La progression de l’inflation s’explique en grande partie par l’augmentation des prix du pétrole et du gaz. Depuis plusieurs semaines, ces marchés connaissent une forte volatilité, avec des répercussions directes sur les coûts supportés par les entreprises et les ménages. Cette pression énergétique se diffuse progressivement dans l’économie, influençant les prix de nombreux biens et services. Elle contribue ainsi à la remontée globale de l’inflation observée en avril.
Dans le même temps, l’inflation sous-jacente, qui exclut les éléments les plus volatils comme l’énergie, l’alimentation, l’alcool et le tabac, s’établit à 2,2 %, contre 2,3 % en mars, indique Eurostat. Ce léger recul traduit une relative stabilité des prix hors énergie.
Des écarts importants entre les pays
Au sein des 21 pays de la zone euro, les niveaux d’inflation restent contrastés. Certains États enregistrent des hausses nettement supérieures à la moyenne. C’est le cas de la Bulgarie (6,2 %), de la Croatie (5,4 %) et du Luxembourg (5,2 %). À l’inverse, d’autres pays affichent des niveaux plus modérés. La Finlande se situe à 2,3 %, suivie de Malte (2,4 %), tandis que la France et les Pays-Bas affichent chacun 2,5 %. L’Allemagne, principale économie de la zone, enregistre une inflation de 2,9 %, proche de la moyenne.

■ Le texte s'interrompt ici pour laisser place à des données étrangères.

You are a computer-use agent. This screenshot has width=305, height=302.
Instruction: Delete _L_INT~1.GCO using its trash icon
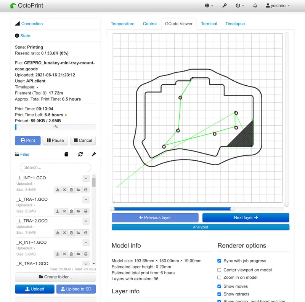(x=71, y=190)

Ces écarts reflètent des situations économiques et énergétiques différentes selon les pays, ainsi que des politiques nationales variées.

Une inflation plus élevée en Belgique
En Belgique, l’inflation atteint 4,3 % selon Eurostat, un niveau supérieur à la moyenne de la zone euro. Ce chiffre diffère légèrement de celui publié par Statbel, qui fait état d’un taux de 4,01 %, en raison de méthodes de calcul distinctes. Cette situation place la Belgique parmi les pays où la pression sur les prix reste marquée, notamment en raison du poids de l’énergie dans les dépenses des ménages.
Face à cette évolution, la Banque centrale européenne (BCE) a choisi de maintenir ses taux directeurs inchangés. Le taux de dépôt, qui sert de référence, reste fixé à 2,0 %, une décision reconduite pour la septième fois consécutive depuis juillet. L’institution estime disposer des outils nécessaires pour faire face à l’incertitude actuelle, tout en surveillant de près l’évolution de l’inflation.
La BCE met en garde contre une possible intensification des risques pour l’économie. L’évolution de l’inflation dépendra notamment de la durée et de l’ampleur du choc énergétique, ainsi que de ses effets indirects sur l’activité. Dans ce contexte, la trajectoire des prix reste difficile à anticiper. La remontée observée en avril pourrait se prolonger si les tensions sur les marchés de l’énergie persistent dans les mois à venir.